• **Source data**
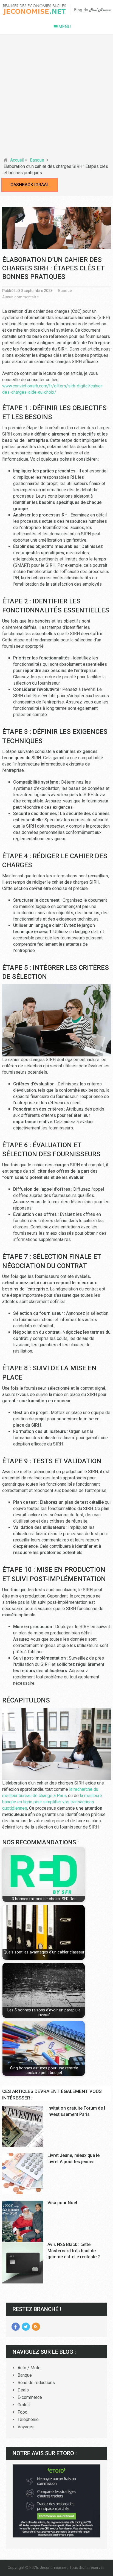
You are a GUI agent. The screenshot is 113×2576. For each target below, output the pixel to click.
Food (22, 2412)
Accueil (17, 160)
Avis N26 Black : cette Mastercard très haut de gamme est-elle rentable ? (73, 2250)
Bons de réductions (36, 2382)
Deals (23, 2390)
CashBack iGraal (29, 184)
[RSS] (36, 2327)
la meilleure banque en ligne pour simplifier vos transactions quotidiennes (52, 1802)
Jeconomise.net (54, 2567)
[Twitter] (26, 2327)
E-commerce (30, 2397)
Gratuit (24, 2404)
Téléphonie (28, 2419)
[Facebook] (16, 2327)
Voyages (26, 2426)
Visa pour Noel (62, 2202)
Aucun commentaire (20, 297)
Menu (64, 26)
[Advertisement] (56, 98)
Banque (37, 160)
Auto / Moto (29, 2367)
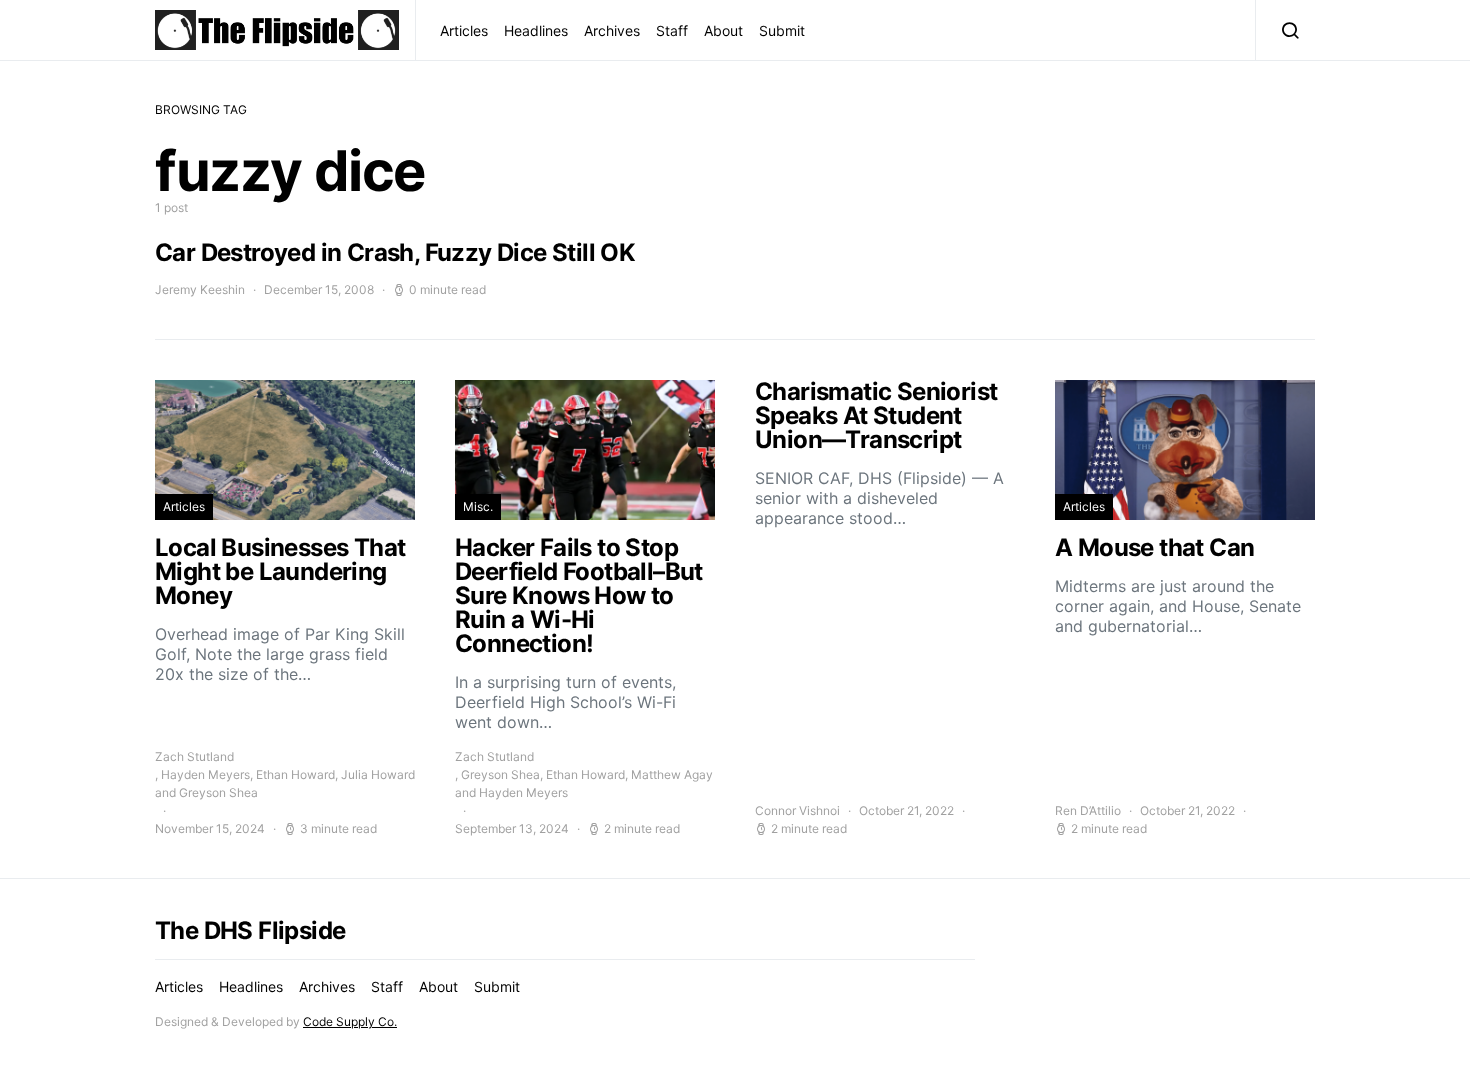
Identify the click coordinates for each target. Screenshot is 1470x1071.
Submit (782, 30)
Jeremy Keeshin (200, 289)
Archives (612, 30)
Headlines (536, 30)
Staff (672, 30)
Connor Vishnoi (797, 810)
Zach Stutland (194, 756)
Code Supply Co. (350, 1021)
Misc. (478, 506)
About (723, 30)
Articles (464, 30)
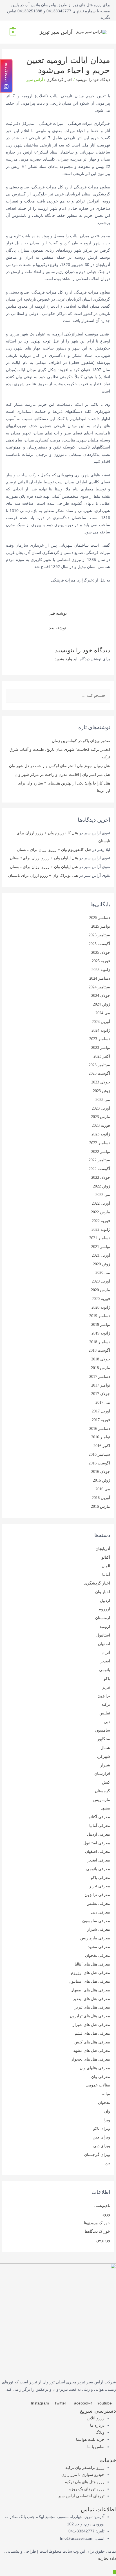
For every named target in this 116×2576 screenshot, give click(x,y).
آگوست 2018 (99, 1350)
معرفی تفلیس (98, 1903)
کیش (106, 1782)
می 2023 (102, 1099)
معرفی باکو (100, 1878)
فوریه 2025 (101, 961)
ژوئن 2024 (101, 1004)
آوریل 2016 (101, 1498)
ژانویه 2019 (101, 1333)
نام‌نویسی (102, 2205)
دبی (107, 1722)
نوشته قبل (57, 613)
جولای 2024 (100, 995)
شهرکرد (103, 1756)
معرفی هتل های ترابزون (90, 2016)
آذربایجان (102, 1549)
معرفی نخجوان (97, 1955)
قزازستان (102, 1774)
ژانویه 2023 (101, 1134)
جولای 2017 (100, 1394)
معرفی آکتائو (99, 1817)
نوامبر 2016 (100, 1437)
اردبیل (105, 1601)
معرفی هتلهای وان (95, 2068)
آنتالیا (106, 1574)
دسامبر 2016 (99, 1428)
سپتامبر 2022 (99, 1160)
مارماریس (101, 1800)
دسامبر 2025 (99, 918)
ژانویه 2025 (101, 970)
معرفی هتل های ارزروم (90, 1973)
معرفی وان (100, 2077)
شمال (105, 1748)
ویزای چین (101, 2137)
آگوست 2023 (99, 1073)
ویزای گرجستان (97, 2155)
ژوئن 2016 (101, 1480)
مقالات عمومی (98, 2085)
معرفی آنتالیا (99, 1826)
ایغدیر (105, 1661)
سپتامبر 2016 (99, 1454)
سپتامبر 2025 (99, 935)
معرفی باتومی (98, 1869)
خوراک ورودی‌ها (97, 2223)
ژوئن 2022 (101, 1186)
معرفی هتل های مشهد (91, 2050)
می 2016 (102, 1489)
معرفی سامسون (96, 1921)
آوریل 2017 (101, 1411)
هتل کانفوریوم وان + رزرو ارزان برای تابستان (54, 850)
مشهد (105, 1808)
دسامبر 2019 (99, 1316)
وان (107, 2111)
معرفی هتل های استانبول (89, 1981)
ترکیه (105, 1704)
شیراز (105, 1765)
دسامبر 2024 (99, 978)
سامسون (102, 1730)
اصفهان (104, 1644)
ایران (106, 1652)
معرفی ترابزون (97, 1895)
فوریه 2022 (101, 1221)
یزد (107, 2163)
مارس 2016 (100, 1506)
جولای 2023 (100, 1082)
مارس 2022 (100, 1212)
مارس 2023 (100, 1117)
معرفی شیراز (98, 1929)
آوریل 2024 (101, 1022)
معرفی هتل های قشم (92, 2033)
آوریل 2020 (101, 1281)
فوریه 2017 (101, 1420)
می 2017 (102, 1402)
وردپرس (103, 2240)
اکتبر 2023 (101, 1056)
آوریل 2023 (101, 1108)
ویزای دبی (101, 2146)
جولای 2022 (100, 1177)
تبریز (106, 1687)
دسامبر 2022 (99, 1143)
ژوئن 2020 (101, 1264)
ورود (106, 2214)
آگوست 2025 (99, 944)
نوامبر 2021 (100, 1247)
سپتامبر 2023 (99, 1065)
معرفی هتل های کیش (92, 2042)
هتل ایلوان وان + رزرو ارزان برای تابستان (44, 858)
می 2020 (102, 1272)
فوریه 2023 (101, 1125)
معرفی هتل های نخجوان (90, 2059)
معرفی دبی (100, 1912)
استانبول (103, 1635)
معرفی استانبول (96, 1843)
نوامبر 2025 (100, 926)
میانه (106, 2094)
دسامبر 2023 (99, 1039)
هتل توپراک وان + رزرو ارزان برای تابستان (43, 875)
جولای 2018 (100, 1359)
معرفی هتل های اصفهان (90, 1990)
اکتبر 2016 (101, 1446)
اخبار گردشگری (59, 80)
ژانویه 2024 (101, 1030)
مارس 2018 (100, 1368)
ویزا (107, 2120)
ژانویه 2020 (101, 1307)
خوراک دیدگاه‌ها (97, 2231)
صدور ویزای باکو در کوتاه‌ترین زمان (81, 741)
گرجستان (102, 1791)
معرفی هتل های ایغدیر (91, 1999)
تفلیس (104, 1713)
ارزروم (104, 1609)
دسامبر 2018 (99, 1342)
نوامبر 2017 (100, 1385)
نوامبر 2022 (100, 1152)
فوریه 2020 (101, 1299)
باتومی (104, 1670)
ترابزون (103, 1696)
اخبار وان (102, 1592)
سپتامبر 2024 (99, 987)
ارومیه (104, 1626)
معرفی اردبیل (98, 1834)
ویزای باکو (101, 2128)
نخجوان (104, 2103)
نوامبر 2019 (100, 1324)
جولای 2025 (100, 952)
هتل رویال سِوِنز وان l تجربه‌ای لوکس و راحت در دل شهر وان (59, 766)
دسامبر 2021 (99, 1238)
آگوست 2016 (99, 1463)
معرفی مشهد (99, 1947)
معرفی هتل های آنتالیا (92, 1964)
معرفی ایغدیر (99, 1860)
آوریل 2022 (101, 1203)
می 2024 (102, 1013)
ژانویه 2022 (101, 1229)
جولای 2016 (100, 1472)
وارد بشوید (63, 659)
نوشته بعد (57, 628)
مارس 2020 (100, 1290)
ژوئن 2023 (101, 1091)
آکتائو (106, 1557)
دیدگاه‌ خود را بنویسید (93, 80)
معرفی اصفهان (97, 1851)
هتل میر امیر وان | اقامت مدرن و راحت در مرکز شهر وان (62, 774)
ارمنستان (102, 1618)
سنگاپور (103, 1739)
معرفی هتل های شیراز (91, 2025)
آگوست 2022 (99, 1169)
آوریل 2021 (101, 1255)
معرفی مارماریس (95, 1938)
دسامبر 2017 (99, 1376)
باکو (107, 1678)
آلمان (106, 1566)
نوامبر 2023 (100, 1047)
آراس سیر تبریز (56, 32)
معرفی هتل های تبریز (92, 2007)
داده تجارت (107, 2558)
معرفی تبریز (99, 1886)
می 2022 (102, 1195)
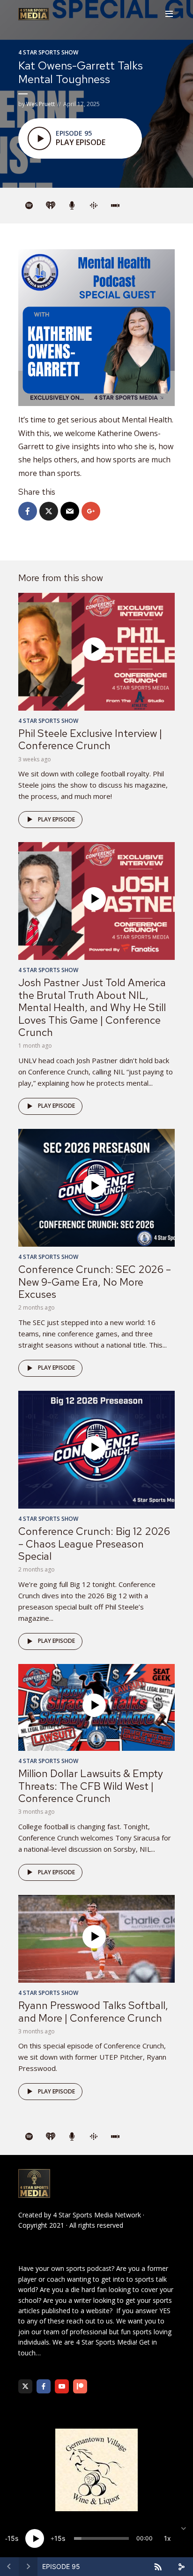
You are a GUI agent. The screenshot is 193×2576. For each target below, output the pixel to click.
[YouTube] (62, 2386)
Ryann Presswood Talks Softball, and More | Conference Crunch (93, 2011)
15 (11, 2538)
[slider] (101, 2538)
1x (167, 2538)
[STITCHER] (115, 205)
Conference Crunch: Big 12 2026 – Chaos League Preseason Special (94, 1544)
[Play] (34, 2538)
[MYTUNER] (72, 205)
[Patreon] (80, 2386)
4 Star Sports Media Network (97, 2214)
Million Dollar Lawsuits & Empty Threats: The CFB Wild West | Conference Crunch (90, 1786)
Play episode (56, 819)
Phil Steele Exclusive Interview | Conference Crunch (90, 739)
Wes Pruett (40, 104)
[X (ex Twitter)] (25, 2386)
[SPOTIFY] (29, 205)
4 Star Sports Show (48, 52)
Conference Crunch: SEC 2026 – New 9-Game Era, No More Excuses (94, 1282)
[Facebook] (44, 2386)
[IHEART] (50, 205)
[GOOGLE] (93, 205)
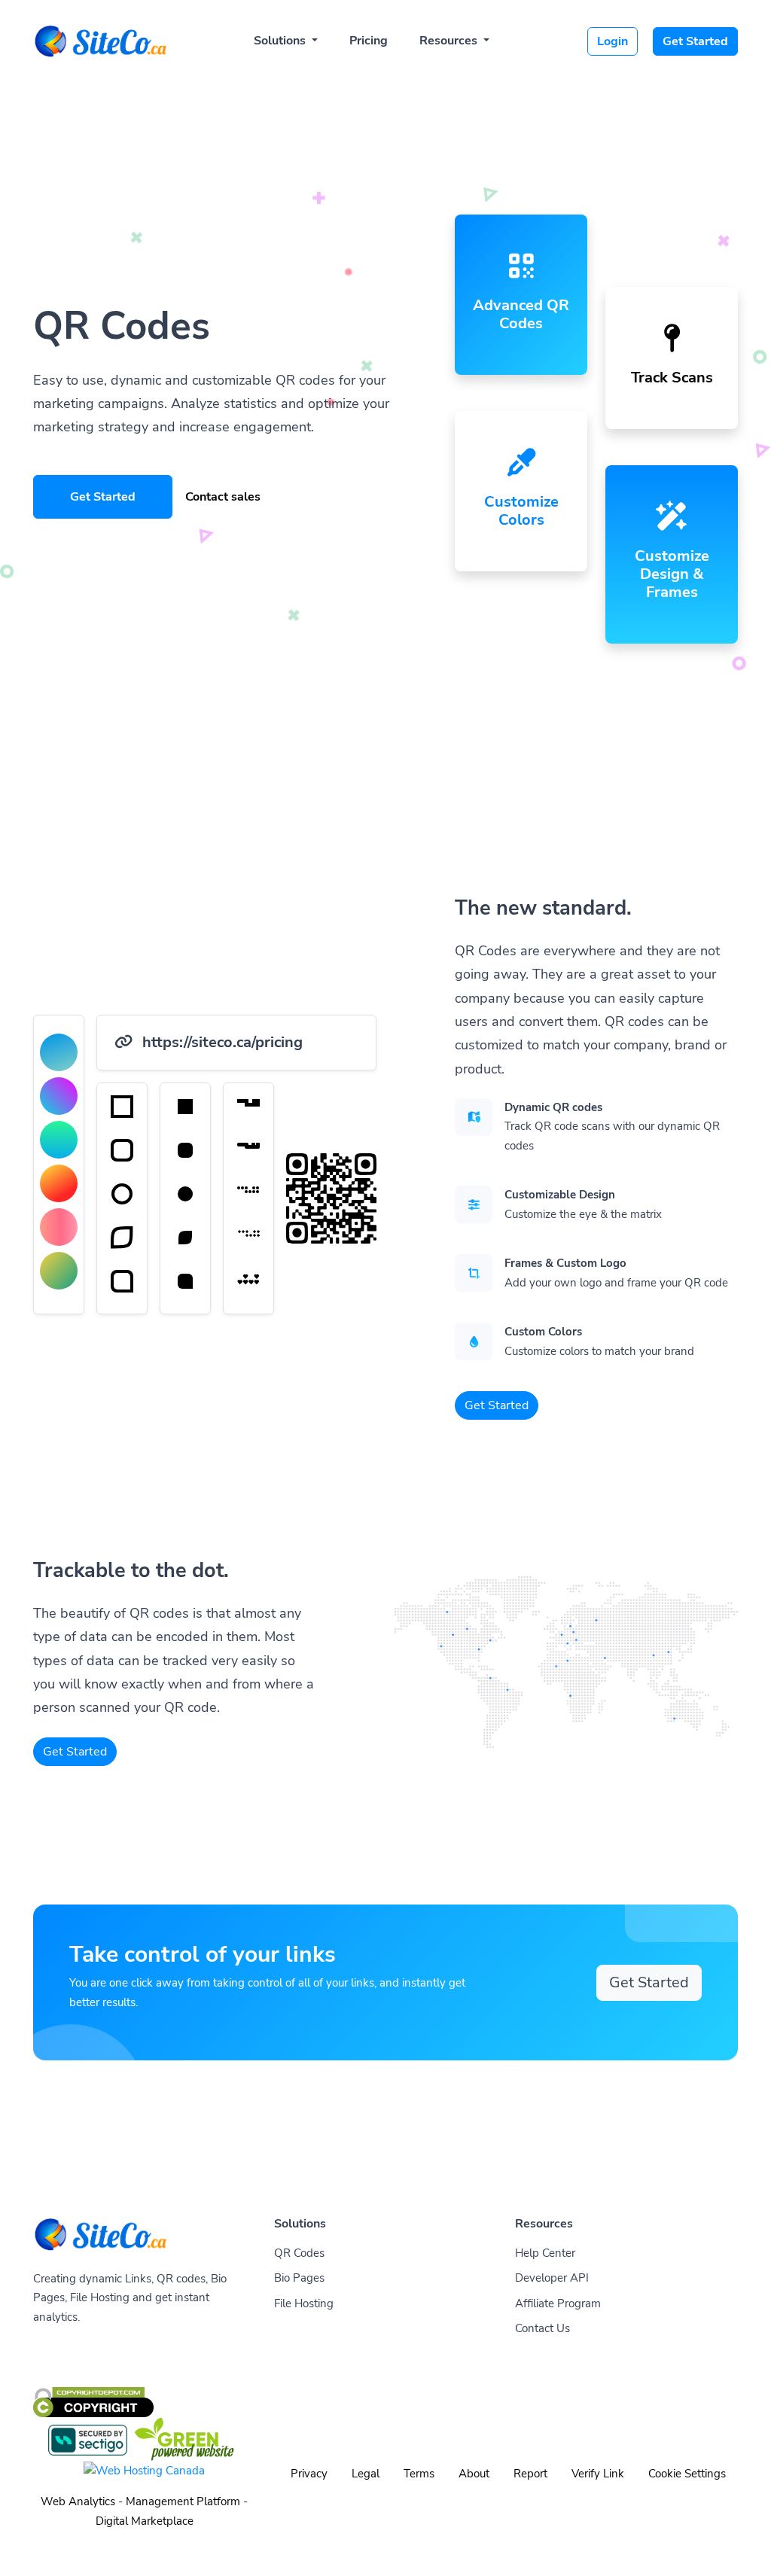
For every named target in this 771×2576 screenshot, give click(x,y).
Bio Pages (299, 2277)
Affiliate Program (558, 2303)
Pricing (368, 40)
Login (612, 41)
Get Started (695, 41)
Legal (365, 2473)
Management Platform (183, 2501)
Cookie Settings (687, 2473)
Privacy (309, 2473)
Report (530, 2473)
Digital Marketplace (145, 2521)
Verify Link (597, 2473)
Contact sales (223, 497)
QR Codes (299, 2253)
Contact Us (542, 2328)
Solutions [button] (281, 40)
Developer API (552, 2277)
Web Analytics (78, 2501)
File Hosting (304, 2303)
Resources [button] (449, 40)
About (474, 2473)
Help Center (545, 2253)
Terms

• **The task**
Take the lines above from the one containing "ویزای گرجستان (97, 2155)" to the one containing "نخجوان (104, 2103)" and retype them exactly, both ends included, with nothing added.

• **Answer below**
ویزای گرجستان (97, 2155)
ژوئن 2016 (101, 1480)
مقالات عمومی (98, 2085)
معرفی آنتالیا (99, 1826)
ایغدیر (105, 1661)
سپتامبر 2016 (99, 1454)
سپتامبر 2025 (99, 935)
معرفی باتومی (98, 1869)
خوراک ورودی‌ها (97, 2223)
ژوئن 2022 (101, 1186)
معرفی هتل های مشهد (91, 2050)
می 2016 (102, 1489)
معرفی سامسون (96, 1921)
آوریل 2017 (101, 1411)
هتل کانفوریوم وان + رزرو ارزان برای تابستان (54, 850)
مشهد (105, 1808)
دسامبر 2019 (99, 1316)
وان (107, 2111)
معرفی هتل های استانبول (89, 1981)
ترکیه (105, 1704)
شیراز (105, 1765)
دسامبر 2024 (99, 978)
سامسون (102, 1730)
اصفهان (104, 1644)
ایران (106, 1652)
معرفی ترابزون (97, 1895)
فوریه 2022 (101, 1221)
یزد (107, 2163)
مارس 2016 (100, 1506)
جولای 2023 (100, 1082)
مارس 2022 (100, 1212)
مارس 2023 (100, 1117)
معرفی شیراز (98, 1929)
آوریل 2024 (101, 1022)
معرفی هتل های قشم (92, 2033)
آوریل 2020 (101, 1281)
فوریه 2017 (101, 1420)
می 2017 (102, 1402)
وردپرس (103, 2240)
اکتبر 2023 (101, 1056)
آوریل 2023 (101, 1108)
ویزای دبی (101, 2146)
جولای 2022 (100, 1177)
تبریز (106, 1687)
دسامبر 2022 (99, 1143)
ژوئن 2020 (101, 1264)
ورود (106, 2214)
آگوست 2025 (99, 944)
نوامبر 2021 (100, 1247)
سپتامبر 2023 (99, 1065)
معرفی هتل های کیش (92, 2042)
هتل ایلوان وان + رزرو ارزان برای تابستان (44, 858)
می 2020 (102, 1272)
فوریه 2023 (101, 1125)
معرفی هتل های نخجوان (90, 2059)
معرفی دبی (100, 1912)
استانبول (103, 1635)
معرفی استانبول (96, 1843)
نوامبر 2025 (100, 926)
میانه (106, 2094)
دسامبر 2023 (99, 1039)
هتل توپراک وان + رزرو ارزان برای تابستان (43, 875)
جولای 2018 (100, 1359)
معرفی هتل های اصفهان (90, 1990)
اکتبر 2016 (101, 1446)
اخبار گردشگری (59, 80)
ژانویه 2024 (101, 1030)
مارس 2018 (100, 1368)
ویزا (107, 2120)
ژانویه 2020 (101, 1307)
خوراک دیدگاه‌ها (97, 2231)
صدور ویزای باکو در کوتاه‌ترین زمان (81, 741)
گرجستان (102, 1791)
معرفی هتل های ایغدیر (91, 1999)
تفلیس (104, 1713)
ارزروم (104, 1609)
دسامبر 2018 (99, 1342)
نوامبر 2017 (100, 1385)
نوامبر 2022 (100, 1152)
فوریه 2020 (101, 1299)
باتومی (104, 1670)
ترابزون (103, 1696)
اخبار وان (102, 1592)
سپتامبر 2024 (99, 987)
ارومیه (104, 1626)
معرفی اردبیل (98, 1834)
ویزای باکو (101, 2128)
نخجوان (104, 2103)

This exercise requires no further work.